*How to complete this task:*
Write out exactly the lines of the entries below from the one holding "Home (53, 174)" to the one holding "E-learnings (388, 2221)", inclusive, and leave out all other lines.

*Recorded information:*
....

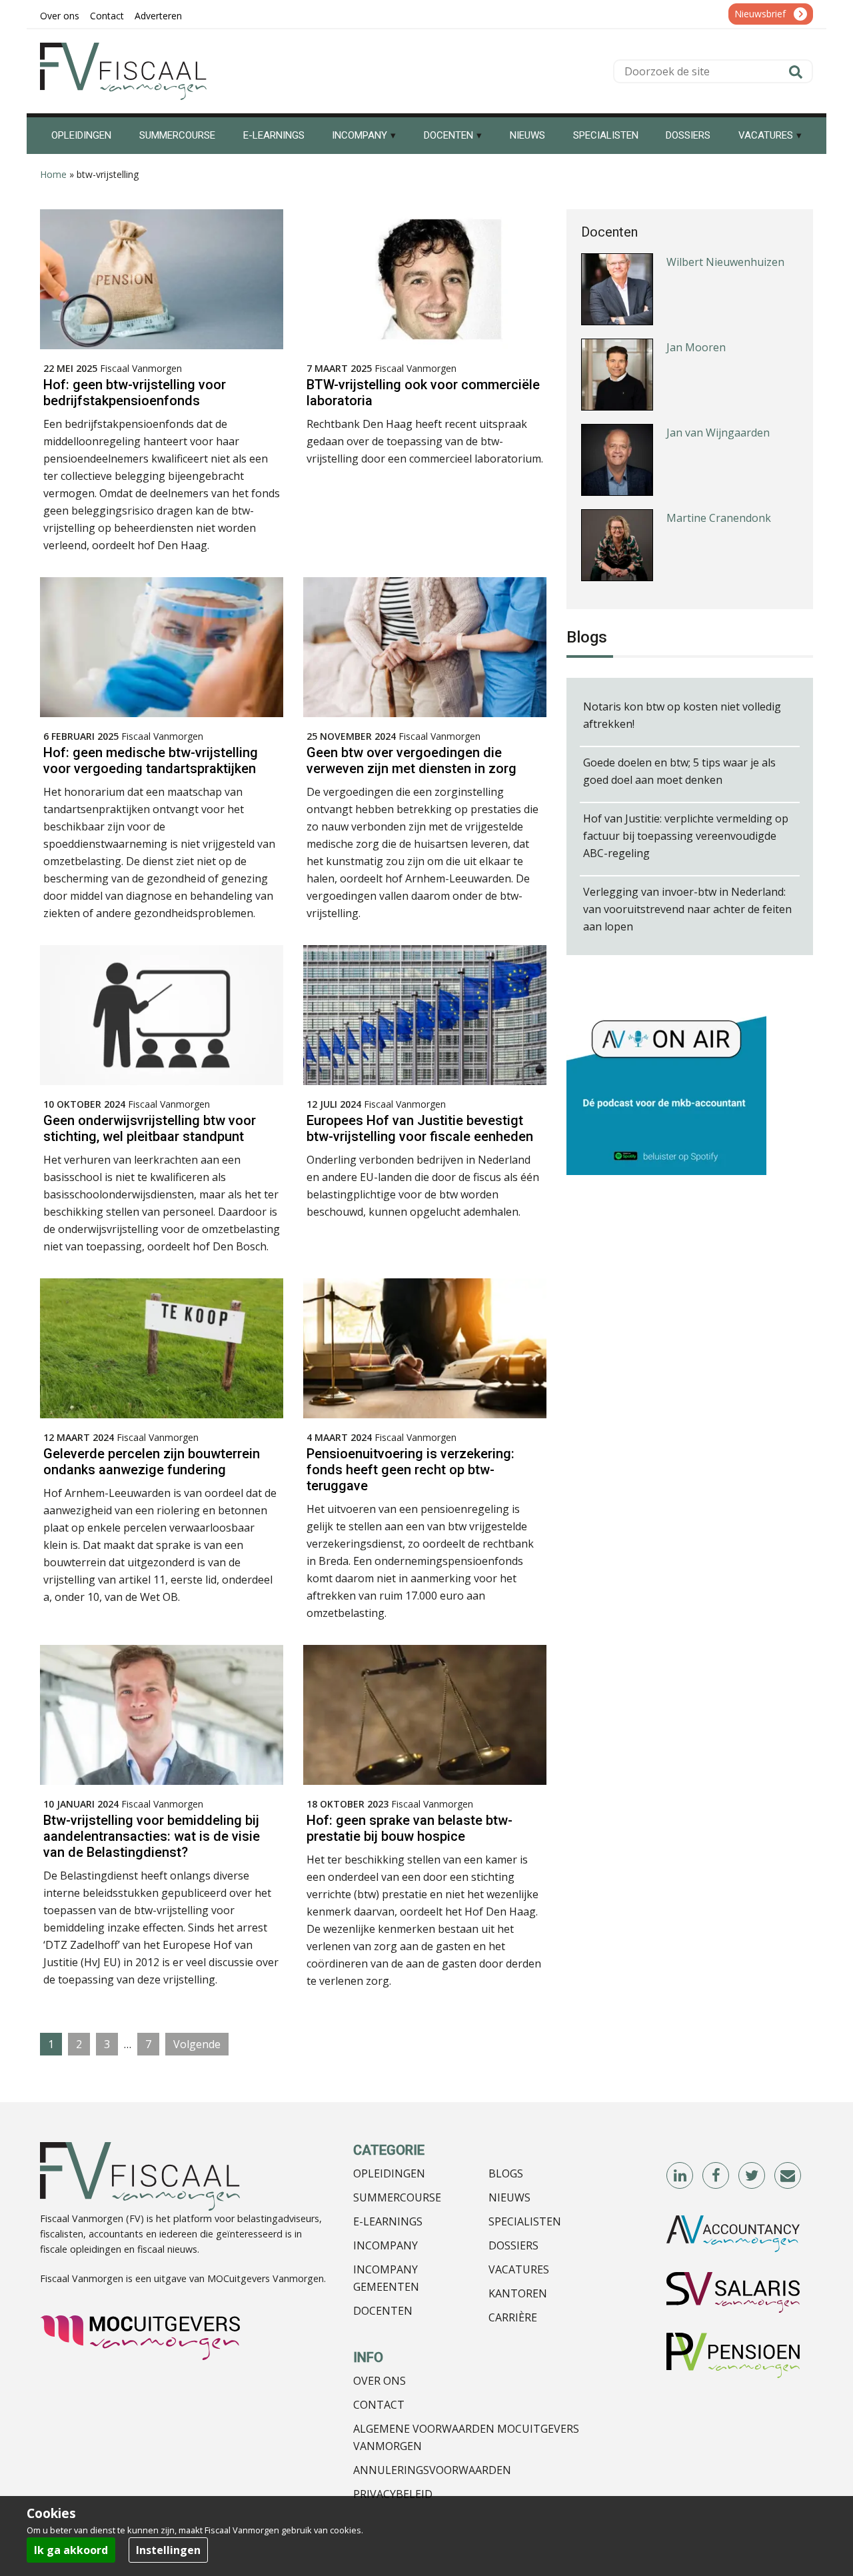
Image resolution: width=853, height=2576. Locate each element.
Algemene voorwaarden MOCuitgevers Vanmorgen (466, 2437)
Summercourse (397, 2197)
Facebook (716, 2176)
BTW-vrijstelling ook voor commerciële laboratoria (423, 393)
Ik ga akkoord (71, 2550)
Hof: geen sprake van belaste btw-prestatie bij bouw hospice (409, 1828)
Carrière (512, 2317)
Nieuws (509, 2197)
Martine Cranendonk (718, 502)
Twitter (752, 2176)
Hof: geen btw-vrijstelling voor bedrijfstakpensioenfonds (134, 393)
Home (53, 174)
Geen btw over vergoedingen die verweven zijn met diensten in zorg (411, 760)
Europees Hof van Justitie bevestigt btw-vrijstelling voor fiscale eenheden (420, 1128)
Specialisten (524, 2221)
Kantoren (517, 2293)
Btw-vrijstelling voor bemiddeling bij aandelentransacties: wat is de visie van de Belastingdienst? (151, 1836)
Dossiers (513, 2245)
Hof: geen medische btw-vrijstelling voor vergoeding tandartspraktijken (150, 760)
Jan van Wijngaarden (718, 416)
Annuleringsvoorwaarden (432, 2470)
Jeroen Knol (695, 587)
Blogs (505, 2173)
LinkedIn (680, 2176)
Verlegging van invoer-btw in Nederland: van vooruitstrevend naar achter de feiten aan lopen (687, 909)
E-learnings (388, 2221)
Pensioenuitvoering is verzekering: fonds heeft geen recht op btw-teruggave (410, 1470)
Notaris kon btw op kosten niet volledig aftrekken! (682, 715)
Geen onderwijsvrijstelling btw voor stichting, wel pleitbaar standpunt (149, 1128)
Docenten (383, 2310)
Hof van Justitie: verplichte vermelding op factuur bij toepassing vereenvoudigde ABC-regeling (685, 835)
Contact (379, 2404)
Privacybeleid (392, 2494)
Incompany (385, 2245)
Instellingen (168, 2550)
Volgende (197, 2044)
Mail (788, 2176)
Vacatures (518, 2269)
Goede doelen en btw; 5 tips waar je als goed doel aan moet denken (679, 771)
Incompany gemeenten (386, 2278)
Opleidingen (389, 2173)
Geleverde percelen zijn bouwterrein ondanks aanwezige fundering (151, 1462)
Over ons (379, 2380)
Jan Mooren (696, 331)
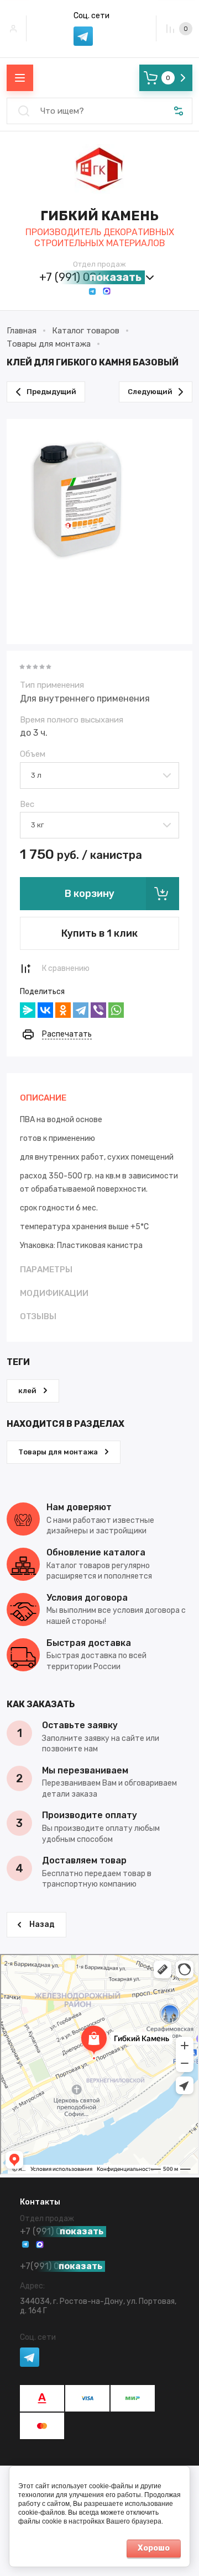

....

*Task result:*
Home (53, 174)
Geen btw over vergoedingen die verweven zijn met diensten in zorg (411, 760)
Europees Hof van Justitie bevestigt btw-vrijstelling voor fiscale eenheden (420, 1128)
Specialisten (524, 2221)
Kantoren (517, 2293)
Btw-vrijstelling voor bemiddeling bij aandelentransacties: wat is de visie van de Belastingdienst? (151, 1836)
Dossiers (513, 2245)
Hof: geen medische btw-vrijstelling voor vergoeding tandartspraktijken (150, 760)
Jan van Wijngaarden (718, 416)
Annuleringsvoorwaarden (432, 2470)
Jeroen Knol (695, 587)
Blogs (505, 2173)
LinkedIn (680, 2176)
Verlegging van invoer-btw in Nederland: van vooruitstrevend naar achter de feiten aan lopen (687, 909)
E-learnings (388, 2221)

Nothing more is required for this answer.